RECORDS PROVIDED ::
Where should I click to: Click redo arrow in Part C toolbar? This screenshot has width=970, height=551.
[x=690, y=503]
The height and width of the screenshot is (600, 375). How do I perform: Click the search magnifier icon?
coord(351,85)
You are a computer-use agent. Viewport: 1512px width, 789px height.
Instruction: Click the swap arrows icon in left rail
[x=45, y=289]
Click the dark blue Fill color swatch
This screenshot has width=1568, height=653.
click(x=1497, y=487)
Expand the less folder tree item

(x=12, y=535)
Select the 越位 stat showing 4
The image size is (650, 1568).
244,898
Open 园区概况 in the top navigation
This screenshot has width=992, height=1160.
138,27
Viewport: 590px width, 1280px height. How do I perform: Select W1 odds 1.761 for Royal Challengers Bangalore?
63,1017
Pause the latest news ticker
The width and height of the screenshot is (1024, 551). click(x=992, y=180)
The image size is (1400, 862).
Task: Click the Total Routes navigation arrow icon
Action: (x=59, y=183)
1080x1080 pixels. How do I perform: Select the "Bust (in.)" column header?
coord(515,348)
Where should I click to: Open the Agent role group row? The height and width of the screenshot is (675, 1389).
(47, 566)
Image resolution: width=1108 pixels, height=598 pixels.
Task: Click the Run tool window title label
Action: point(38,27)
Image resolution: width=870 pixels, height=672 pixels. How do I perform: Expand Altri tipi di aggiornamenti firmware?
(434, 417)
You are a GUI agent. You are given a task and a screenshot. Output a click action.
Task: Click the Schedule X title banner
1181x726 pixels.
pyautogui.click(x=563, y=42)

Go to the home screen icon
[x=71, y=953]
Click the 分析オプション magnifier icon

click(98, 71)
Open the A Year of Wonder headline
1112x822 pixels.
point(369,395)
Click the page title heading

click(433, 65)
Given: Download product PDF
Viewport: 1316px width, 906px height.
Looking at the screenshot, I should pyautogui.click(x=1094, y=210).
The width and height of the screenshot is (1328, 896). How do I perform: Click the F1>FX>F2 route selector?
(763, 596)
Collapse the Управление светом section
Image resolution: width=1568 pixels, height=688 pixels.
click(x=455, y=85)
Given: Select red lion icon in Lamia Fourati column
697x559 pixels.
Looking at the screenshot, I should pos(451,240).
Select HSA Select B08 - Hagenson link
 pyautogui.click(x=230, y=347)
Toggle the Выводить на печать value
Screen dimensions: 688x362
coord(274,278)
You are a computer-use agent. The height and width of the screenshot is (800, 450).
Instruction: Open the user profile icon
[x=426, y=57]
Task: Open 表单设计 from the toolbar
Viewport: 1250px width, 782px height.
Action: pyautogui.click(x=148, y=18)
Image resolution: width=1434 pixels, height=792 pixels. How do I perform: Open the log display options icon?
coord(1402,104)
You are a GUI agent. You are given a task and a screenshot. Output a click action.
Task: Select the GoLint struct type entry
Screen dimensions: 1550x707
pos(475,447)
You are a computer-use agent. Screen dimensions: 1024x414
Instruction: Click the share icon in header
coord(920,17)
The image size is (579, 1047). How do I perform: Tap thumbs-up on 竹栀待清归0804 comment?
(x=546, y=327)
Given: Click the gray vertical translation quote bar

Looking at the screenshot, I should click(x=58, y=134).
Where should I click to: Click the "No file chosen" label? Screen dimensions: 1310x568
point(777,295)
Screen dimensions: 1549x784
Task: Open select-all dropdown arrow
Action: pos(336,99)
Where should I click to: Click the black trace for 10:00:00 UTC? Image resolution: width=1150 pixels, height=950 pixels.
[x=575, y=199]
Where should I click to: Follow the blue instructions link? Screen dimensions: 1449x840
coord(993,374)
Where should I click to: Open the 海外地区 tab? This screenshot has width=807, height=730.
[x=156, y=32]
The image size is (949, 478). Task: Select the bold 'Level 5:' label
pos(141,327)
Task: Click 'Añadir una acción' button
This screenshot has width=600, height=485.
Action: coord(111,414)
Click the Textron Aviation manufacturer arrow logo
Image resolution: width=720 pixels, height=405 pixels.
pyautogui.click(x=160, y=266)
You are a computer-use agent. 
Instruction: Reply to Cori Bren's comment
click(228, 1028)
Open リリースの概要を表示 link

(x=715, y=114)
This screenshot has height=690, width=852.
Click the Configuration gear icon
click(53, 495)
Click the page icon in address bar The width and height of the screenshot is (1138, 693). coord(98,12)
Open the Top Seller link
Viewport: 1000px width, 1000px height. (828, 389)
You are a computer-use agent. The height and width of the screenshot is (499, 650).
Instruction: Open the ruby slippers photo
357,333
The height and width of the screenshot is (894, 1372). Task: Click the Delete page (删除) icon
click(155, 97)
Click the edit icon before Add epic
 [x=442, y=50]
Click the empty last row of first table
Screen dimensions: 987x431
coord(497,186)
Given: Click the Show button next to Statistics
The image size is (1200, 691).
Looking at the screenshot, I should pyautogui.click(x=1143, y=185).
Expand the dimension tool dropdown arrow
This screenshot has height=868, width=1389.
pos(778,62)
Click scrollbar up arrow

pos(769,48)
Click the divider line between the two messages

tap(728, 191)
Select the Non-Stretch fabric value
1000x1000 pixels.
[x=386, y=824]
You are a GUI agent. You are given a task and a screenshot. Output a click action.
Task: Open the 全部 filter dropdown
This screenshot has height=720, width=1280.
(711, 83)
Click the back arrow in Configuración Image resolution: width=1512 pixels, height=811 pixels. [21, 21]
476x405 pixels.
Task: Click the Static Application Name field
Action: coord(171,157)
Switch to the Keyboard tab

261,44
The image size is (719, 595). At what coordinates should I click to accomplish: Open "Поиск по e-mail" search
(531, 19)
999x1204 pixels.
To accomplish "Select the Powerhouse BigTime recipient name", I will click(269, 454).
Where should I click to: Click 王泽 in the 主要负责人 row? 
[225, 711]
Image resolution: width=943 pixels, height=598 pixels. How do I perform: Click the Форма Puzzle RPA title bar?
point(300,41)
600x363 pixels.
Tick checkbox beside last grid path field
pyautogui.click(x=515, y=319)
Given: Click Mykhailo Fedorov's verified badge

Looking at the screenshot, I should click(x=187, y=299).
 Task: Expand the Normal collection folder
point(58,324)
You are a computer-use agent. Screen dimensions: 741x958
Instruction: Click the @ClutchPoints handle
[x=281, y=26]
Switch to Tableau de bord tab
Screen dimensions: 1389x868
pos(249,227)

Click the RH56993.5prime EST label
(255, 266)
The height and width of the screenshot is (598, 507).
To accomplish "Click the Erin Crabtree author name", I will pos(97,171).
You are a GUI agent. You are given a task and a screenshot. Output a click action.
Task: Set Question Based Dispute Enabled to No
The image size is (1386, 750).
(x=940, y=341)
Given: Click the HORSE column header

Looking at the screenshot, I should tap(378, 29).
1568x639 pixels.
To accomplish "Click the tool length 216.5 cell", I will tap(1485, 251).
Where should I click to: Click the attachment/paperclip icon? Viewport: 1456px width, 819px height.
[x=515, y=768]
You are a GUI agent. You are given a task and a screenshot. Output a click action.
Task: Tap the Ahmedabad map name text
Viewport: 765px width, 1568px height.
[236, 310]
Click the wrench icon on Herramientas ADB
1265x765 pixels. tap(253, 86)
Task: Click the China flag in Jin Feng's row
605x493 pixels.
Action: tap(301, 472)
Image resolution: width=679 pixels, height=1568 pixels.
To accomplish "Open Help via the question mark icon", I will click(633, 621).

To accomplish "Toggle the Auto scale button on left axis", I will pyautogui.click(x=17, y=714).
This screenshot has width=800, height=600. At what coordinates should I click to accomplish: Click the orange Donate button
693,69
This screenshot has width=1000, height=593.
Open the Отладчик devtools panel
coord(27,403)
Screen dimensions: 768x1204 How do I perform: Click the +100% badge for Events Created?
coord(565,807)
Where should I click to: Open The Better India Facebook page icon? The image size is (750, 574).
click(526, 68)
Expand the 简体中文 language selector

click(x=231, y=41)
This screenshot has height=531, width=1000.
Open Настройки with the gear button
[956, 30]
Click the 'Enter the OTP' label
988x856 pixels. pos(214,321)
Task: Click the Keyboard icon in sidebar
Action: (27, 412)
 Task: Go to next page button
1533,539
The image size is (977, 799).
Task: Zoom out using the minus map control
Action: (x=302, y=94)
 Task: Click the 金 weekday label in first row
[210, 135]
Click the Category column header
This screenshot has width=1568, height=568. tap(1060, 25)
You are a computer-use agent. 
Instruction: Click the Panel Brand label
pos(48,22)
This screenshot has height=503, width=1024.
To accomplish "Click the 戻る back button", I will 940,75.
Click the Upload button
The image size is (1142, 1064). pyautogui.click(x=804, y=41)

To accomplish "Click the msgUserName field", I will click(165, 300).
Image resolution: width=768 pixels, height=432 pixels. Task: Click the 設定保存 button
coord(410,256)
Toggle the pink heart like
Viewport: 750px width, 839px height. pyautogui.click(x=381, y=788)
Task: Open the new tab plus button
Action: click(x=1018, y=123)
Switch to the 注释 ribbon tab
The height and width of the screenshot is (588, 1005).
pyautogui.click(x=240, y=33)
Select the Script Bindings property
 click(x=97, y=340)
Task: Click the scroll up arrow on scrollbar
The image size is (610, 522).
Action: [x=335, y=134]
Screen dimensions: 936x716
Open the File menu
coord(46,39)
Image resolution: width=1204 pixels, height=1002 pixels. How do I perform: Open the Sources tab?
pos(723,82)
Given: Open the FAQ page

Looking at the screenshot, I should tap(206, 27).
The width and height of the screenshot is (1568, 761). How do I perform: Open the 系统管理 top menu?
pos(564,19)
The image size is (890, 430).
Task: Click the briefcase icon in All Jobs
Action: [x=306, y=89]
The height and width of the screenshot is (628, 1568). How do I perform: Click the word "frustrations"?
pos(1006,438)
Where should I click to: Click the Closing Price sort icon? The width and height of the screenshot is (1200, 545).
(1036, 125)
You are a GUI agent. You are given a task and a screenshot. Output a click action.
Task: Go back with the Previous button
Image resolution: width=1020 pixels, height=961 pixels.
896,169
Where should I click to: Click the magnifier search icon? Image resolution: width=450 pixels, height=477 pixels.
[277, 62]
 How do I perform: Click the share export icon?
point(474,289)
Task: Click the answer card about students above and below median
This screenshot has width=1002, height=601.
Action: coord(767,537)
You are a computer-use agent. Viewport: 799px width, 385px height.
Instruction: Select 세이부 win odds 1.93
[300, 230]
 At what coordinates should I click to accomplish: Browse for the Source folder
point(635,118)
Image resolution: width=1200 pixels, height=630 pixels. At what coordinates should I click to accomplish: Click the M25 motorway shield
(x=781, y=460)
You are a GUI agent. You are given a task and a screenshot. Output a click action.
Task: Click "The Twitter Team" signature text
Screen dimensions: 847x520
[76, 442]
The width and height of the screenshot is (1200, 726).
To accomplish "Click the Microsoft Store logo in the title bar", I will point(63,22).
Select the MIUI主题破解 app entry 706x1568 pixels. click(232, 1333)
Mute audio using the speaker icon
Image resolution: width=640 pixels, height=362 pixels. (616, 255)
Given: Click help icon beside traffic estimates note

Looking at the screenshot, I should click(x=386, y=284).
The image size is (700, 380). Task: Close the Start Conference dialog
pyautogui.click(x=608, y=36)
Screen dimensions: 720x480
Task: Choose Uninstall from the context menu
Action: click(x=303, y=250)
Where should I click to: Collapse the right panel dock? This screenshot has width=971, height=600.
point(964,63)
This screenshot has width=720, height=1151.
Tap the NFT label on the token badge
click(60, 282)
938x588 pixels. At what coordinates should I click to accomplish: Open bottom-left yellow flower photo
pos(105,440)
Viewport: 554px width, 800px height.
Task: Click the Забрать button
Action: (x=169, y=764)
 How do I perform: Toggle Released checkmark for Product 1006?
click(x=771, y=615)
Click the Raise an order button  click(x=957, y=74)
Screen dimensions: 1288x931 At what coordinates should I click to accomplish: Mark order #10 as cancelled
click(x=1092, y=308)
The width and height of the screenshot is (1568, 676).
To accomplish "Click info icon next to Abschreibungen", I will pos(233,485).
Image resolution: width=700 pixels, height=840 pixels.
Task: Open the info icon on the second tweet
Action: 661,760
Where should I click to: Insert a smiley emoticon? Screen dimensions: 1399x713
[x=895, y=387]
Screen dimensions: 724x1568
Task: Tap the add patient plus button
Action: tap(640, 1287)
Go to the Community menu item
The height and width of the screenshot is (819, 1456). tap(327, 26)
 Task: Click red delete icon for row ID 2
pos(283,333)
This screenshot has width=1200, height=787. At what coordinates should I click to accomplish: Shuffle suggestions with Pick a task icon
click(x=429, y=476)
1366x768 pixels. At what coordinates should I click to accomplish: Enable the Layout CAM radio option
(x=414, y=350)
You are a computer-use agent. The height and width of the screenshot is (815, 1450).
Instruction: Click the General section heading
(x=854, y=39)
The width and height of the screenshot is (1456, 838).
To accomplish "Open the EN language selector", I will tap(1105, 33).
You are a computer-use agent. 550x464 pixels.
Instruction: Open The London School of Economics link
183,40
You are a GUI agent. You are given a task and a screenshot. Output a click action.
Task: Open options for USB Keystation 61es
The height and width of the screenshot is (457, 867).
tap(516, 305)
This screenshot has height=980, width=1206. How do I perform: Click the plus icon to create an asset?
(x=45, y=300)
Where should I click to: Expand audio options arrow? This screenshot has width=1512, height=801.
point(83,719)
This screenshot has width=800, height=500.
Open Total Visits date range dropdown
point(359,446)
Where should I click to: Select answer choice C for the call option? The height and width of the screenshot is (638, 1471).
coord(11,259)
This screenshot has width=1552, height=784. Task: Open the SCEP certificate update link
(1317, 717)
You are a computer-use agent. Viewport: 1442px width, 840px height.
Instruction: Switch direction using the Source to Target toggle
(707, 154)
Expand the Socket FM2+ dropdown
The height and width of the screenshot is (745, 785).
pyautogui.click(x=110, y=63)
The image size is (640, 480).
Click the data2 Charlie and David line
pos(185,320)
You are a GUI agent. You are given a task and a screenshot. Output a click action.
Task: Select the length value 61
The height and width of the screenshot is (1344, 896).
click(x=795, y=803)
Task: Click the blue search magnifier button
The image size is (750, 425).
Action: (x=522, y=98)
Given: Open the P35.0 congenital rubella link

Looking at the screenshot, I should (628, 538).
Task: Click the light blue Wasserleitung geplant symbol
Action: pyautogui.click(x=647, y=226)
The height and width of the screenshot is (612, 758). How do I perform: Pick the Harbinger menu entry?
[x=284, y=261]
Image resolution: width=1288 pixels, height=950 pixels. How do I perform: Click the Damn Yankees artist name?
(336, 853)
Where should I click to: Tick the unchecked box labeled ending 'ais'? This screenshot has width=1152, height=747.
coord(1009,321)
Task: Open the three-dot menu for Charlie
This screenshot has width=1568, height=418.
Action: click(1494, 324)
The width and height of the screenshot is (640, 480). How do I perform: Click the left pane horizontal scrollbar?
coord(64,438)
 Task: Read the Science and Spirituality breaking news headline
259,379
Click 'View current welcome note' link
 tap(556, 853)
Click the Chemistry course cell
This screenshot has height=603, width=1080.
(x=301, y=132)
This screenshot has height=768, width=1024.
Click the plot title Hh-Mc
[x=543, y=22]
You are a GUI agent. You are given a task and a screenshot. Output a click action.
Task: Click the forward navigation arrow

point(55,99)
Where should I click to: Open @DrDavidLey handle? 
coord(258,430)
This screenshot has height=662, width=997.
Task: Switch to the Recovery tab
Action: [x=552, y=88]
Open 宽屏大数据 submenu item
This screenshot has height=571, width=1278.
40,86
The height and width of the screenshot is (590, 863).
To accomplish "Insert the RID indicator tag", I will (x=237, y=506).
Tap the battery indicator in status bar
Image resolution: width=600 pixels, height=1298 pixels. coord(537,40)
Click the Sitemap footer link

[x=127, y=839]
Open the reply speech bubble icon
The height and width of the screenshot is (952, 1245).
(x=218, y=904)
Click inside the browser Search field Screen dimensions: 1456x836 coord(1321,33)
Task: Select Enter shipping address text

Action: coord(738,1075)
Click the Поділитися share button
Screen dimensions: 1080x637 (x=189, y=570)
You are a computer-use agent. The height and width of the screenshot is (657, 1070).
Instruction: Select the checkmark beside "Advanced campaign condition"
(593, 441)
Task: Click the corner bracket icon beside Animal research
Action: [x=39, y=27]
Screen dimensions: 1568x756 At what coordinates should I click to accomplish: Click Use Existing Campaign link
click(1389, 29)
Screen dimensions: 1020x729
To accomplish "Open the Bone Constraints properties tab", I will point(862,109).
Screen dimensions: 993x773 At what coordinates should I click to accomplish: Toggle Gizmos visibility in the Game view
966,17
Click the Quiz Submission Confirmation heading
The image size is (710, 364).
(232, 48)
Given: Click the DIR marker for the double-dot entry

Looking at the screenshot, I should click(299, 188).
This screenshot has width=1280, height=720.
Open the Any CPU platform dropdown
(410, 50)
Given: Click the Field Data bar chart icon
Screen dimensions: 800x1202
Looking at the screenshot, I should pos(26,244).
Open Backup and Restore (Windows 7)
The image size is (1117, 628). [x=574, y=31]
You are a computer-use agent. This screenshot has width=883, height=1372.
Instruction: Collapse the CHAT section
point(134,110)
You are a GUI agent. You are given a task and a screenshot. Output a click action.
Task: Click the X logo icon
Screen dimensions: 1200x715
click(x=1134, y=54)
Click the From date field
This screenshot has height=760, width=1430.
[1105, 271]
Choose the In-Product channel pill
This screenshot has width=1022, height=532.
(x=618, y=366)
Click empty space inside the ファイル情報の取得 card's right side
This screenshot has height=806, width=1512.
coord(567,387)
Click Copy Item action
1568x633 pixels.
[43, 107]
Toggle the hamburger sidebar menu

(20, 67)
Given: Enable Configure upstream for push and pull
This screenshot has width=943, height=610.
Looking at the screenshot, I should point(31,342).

HOW TO COMPLETE THIS TASK ::
Looking at the entries above, copy out every line in which "length" occurs.

ANSWER TO THE EXERCISE ::
To accomplish "Click the tool length 216.5 cell", I will tap(1485, 251).
Task: Select the length value 61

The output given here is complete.